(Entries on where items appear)

* Begin *

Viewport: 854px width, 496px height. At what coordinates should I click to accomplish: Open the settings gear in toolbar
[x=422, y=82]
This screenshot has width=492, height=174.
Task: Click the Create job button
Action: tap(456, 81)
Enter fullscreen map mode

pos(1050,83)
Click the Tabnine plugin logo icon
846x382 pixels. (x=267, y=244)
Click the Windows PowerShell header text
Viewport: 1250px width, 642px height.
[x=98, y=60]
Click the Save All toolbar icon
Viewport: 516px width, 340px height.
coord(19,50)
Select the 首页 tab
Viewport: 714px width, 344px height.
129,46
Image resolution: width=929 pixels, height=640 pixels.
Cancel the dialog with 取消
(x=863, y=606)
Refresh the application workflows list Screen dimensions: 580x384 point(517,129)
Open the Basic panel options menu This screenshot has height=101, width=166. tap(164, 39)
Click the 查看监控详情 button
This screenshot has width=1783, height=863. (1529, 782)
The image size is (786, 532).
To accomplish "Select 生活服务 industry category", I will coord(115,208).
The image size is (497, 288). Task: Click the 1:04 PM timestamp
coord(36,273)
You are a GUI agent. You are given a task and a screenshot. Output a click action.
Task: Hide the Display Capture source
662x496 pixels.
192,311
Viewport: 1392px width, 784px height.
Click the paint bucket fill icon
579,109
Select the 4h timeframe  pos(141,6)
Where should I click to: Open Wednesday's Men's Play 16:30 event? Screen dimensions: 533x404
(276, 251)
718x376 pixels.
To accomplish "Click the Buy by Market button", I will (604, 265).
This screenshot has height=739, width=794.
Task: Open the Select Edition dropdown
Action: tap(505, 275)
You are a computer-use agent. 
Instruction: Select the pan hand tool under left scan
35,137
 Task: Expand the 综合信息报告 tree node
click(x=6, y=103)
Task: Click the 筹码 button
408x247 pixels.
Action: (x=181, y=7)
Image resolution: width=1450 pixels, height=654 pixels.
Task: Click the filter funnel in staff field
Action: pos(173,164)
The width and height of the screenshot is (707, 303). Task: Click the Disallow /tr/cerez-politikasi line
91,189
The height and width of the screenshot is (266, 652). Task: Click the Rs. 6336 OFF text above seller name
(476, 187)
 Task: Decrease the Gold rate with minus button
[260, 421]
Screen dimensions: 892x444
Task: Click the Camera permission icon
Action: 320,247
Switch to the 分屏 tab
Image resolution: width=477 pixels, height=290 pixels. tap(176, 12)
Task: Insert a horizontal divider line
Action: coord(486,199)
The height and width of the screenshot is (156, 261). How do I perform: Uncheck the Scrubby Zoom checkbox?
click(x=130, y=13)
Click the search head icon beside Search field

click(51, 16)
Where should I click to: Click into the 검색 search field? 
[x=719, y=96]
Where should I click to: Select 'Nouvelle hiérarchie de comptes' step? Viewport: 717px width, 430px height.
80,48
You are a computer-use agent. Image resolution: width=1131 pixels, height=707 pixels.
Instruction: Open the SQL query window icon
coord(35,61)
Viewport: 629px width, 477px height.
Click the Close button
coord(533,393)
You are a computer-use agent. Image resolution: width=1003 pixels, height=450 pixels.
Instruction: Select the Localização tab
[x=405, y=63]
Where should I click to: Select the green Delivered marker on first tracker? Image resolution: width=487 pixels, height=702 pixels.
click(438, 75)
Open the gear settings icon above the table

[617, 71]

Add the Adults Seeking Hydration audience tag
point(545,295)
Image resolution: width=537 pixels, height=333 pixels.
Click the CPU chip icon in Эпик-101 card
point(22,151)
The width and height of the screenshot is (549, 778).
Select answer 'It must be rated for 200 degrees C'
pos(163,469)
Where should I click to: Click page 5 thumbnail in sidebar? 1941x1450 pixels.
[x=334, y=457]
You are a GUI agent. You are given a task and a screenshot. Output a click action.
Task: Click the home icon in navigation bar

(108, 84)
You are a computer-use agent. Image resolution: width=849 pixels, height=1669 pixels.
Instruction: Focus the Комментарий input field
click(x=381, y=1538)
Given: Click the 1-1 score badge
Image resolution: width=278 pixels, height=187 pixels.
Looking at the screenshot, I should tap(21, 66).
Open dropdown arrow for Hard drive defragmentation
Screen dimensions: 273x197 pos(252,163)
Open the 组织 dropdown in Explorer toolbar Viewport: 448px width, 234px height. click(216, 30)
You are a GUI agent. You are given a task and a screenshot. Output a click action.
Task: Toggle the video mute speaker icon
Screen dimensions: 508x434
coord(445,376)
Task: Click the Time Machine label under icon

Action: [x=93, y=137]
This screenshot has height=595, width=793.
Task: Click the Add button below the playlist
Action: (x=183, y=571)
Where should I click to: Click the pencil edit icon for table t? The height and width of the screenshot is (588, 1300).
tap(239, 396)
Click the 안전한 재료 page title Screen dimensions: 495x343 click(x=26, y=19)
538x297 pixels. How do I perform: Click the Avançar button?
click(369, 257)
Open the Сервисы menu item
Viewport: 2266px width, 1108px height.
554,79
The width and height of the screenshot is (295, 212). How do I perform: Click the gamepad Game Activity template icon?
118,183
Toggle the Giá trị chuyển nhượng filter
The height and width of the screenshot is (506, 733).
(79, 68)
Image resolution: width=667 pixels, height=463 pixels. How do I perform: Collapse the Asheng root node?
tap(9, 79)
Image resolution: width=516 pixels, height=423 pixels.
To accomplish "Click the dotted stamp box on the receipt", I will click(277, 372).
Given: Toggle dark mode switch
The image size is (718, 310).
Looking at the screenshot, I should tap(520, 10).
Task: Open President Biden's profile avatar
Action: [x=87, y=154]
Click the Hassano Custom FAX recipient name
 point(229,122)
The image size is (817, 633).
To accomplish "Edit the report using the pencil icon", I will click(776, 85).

* End *

Set problem:
Could you give the part of the rows above that opens with the line containing "Task: Expand the 综合信息报告 tree node" and closes with the line containing "Action: pos(173,164)" as a Markdown table, with the columns No. and Line, numbering each line and leaving out any blank ones?

Answer to the task:
| No. | Line |
|---|---|
| 1 |  Task: Expand the 综合信息报告 tree node |
| 2 | click(x=6, y=103) |
| 3 | Task: Click the 筹码 button |
| 4 | 408x247 pixels. |
| 5 | Action: (x=181, y=7) |
| 6 | Image resolution: width=1450 pixels, height=654 pixels. |
| 7 | Task: Click the filter funnel in staff field |
| 8 | Action: pos(173,164) |